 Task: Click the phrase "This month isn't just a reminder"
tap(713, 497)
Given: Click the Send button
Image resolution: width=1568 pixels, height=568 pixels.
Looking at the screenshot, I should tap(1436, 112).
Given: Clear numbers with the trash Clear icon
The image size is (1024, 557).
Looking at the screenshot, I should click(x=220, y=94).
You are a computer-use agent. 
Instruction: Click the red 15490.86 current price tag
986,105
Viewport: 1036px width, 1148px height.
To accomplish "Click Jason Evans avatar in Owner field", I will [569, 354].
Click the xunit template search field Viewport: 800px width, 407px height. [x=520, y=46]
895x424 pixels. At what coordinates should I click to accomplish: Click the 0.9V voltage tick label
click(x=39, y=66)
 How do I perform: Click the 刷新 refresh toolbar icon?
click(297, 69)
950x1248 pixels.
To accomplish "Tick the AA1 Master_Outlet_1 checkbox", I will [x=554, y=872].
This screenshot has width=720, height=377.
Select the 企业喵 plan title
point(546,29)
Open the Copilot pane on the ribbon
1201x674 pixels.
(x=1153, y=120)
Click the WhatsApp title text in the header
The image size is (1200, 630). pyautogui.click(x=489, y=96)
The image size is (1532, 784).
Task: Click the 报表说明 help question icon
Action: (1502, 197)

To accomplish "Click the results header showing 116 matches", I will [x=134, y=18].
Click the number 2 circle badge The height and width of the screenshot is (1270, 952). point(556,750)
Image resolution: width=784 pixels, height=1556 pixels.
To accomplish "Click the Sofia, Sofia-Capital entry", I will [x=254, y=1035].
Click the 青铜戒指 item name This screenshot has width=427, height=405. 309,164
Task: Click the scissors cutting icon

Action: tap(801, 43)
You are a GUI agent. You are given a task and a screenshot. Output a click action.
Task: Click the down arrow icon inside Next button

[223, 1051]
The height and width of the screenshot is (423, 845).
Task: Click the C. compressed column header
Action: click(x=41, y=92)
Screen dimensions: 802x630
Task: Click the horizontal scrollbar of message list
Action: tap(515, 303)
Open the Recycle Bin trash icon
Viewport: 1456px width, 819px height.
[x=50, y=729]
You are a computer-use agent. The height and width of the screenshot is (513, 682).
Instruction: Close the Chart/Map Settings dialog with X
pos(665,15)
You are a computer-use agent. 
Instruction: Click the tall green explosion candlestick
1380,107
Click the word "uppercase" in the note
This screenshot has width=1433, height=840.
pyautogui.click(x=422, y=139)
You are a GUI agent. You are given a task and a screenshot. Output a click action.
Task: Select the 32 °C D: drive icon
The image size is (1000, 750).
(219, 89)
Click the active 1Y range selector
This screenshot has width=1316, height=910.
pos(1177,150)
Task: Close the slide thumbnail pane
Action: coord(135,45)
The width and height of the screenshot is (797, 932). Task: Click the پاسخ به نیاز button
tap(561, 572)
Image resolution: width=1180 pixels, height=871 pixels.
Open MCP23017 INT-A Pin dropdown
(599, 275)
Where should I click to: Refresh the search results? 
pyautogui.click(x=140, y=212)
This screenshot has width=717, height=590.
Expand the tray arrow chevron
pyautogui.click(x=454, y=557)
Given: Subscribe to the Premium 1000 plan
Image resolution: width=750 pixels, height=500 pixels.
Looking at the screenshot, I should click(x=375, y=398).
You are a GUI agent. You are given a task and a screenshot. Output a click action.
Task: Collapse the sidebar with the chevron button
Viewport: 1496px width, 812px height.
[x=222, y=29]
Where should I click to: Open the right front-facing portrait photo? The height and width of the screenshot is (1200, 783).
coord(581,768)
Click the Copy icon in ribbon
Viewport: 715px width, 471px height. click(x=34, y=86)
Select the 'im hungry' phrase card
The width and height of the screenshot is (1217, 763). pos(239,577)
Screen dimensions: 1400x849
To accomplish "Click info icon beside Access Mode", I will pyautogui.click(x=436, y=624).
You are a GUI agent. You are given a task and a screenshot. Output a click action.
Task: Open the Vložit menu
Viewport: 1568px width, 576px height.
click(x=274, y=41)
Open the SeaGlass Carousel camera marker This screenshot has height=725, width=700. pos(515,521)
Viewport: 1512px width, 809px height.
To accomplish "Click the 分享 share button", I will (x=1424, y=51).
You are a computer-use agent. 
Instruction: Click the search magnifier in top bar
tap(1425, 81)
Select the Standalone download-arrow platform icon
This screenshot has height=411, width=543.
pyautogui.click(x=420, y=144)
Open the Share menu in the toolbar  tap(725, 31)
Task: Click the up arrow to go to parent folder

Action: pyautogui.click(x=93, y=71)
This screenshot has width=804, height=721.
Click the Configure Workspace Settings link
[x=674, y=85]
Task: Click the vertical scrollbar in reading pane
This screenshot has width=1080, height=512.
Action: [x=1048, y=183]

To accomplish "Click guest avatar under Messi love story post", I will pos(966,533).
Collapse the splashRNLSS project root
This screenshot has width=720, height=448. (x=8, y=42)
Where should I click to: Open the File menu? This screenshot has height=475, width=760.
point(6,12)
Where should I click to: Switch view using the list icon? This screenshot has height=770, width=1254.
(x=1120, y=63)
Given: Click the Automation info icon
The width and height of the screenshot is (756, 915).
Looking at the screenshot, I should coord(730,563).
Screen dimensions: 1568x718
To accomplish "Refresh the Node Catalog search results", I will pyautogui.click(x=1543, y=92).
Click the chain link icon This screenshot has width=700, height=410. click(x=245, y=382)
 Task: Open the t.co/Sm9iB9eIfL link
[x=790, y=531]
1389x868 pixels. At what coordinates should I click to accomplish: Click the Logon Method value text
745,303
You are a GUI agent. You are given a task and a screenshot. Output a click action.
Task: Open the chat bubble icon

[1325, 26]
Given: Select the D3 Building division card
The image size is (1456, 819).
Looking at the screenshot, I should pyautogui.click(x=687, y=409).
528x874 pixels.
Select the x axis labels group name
################
Gather every line above that contains the word "toolbar". Case counts.

 How do I perform: Click the 刷新 refresh toolbar icon?
Open the Share menu in the toolbar  tap(725, 31)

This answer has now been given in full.